Spotting the deepfakes in this year of elections: how AI detection tools work and where they fail

The authors tested publicly accessible AI detectors in February 2024. Here they discuss these tools’ limitations and how to decide when to use them

When we lowered the resolution and edited out the end of the video clip of President Obama’s deepfake, it was detected as “not a deepfake”.

An AI detection tool analyses a famous clip of President Obama’s deepfake. Whenthe resolution is lowered and the end is edited out, the tool judges it as “not a deepfake”.

With the progress of generative AI technologies, synthetic media is getting more realistic. Some of these outputs can still be recognised as AI-altered or AI-generated, but the quality we see today represents the lowest level of verisimilitude we can expect from these technologies moving forward.

We work for WITNESS, an organisation that is addressing how transparency in AI production can help mitigate the increasing confusion and lack of trust in the information environment. However, disclosure techniques such as visible and invisible watermarking, digital fingerprinting, labelling, and embedded metadata still need more refinement to address at least issues with their resilience, interoperability, and adoption. WITNESS has also done extensive work about the socio technical aspects of provenance and authenticity approaches that can help people identify real content. See, for instance, this report or these articles here and here.

A complementary approach to marking what is real is to spot what is fake. Simple visual cues, such as looking for hands with anomalous hand features or unnatural blinking patterns in deep fake videos, are quickly outdated by ever-evolving techniques. This has led to a growing demand for AI detection tools that can determine whether a piece of audio and visual content has been generated or edited using AI without relying on external corroboration or context.

While not a perfect fit as a term, in this article we use “real” to refer to content that has not been generated or edited by AI. Yet it is crucial to note that the distinction between real and synthetic is increasingly blurring. This is due in part to the fact that many modern cameras already integrate AI functionalities to direct light and frame objects. For instance, iPhone features such as Portrait Mode, Smart HDR, Deep Fusion, and Night mode use AI to enhance photo quality. Android incorporates similar features and further options that allow for in-camera AI-editing.

This piece aims to offer preliminary insights on how to evaluate and understand the outcomes provided by publicly accessible detectors that are available for free or at low cost. Based on testing conducted in February 2024 of a sample of online detectors that included Optic, Hive Moderation, V7, Invid, Deepware Scanner, Illuminarty, DeepID and open-source AI image detector, we discuss where these tools may currently experience limitations, as well as what factors need to be considered when deciding to use them. It is important to acknowledge that, akin to generative technologies, the development of detection models is ongoing. Therefore, a tool's performance may vary over time: it might struggle to accurately identify certain manipulations at one point but excel in detecting others as it evolves. This dynamic nature underscores the challenges in synthetic media detection tools and the necessity of staying informed about their latest advancements.

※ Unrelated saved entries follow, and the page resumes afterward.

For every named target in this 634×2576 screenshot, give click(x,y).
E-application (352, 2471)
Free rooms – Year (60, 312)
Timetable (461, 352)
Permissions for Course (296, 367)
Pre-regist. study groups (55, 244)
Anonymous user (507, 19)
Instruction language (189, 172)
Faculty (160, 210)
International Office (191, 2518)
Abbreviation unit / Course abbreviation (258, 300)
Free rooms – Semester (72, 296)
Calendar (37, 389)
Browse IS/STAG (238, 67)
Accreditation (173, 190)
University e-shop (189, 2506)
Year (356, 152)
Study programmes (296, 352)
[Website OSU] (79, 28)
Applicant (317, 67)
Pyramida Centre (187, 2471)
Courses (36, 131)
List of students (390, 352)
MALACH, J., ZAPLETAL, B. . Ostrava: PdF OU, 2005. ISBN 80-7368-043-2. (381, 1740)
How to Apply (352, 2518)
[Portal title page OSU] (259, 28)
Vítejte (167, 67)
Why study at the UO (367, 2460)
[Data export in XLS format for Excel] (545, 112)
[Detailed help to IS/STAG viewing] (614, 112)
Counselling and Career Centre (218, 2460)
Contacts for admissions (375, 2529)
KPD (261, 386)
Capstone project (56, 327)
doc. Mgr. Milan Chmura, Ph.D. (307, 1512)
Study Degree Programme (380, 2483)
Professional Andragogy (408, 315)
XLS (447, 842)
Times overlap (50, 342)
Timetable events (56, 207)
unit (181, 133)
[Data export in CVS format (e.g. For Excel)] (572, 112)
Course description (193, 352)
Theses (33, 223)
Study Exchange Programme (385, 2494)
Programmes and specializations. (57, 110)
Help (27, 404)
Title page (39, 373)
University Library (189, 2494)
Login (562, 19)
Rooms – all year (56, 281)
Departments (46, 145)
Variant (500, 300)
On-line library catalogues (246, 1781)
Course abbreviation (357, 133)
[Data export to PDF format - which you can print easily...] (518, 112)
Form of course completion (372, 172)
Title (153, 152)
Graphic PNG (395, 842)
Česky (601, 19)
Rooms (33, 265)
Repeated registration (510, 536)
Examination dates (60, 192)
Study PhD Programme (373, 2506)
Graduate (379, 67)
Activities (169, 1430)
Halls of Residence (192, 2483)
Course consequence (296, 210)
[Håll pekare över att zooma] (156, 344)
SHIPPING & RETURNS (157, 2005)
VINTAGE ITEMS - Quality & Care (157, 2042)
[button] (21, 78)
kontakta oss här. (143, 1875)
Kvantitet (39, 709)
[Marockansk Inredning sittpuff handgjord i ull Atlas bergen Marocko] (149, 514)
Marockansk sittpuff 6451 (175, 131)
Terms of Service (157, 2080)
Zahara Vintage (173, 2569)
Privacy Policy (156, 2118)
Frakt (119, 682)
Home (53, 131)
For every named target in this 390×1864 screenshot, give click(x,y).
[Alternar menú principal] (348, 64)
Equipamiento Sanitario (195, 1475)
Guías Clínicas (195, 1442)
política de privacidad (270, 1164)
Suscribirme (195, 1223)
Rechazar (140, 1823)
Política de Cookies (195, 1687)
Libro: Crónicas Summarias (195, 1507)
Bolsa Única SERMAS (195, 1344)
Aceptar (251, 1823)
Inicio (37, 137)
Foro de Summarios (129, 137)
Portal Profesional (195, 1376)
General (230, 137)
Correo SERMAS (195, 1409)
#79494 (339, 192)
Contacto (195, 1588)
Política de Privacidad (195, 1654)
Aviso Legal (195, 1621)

How understandable are the results?

AI detection tools provide results that require informed interpretation, and this can easily mislead users. Computational detection tools could be a great starting point as part of a verification process, along with other open-source techniques, often referred to as OSINT methods. This may include reverse image search, geolocation, or shadow analysis, among many others.

However, it is essential to note that detection tools should not be considered a one-stop solution and must be used with caution. We have seen how the use of publicly available software has led to confusion, especially when used without the right expertise to help interpret the results. Moreover, even when an AI-detection tool does not identify any signs of AI, this does not necessarily mean the content is not synthetic. And even when a piece of media is not synthetic, what is on the frame is always a curation of reality, or the content may have been staged.

Most of the results provided by AI detection tools give either a confidence interval or probabilistic determination (e.g. 85% human), whereas others only give a binary “yes/no” result. It can be challenging to interpret these results without knowing more about the detection model, such as what it was trained to detect, the dataset used for training, and when it was last updated. Unfortunately, most online detection tools do not provide sufficient information about their development, making it difficult to evaluate and trust the detector results and their significance.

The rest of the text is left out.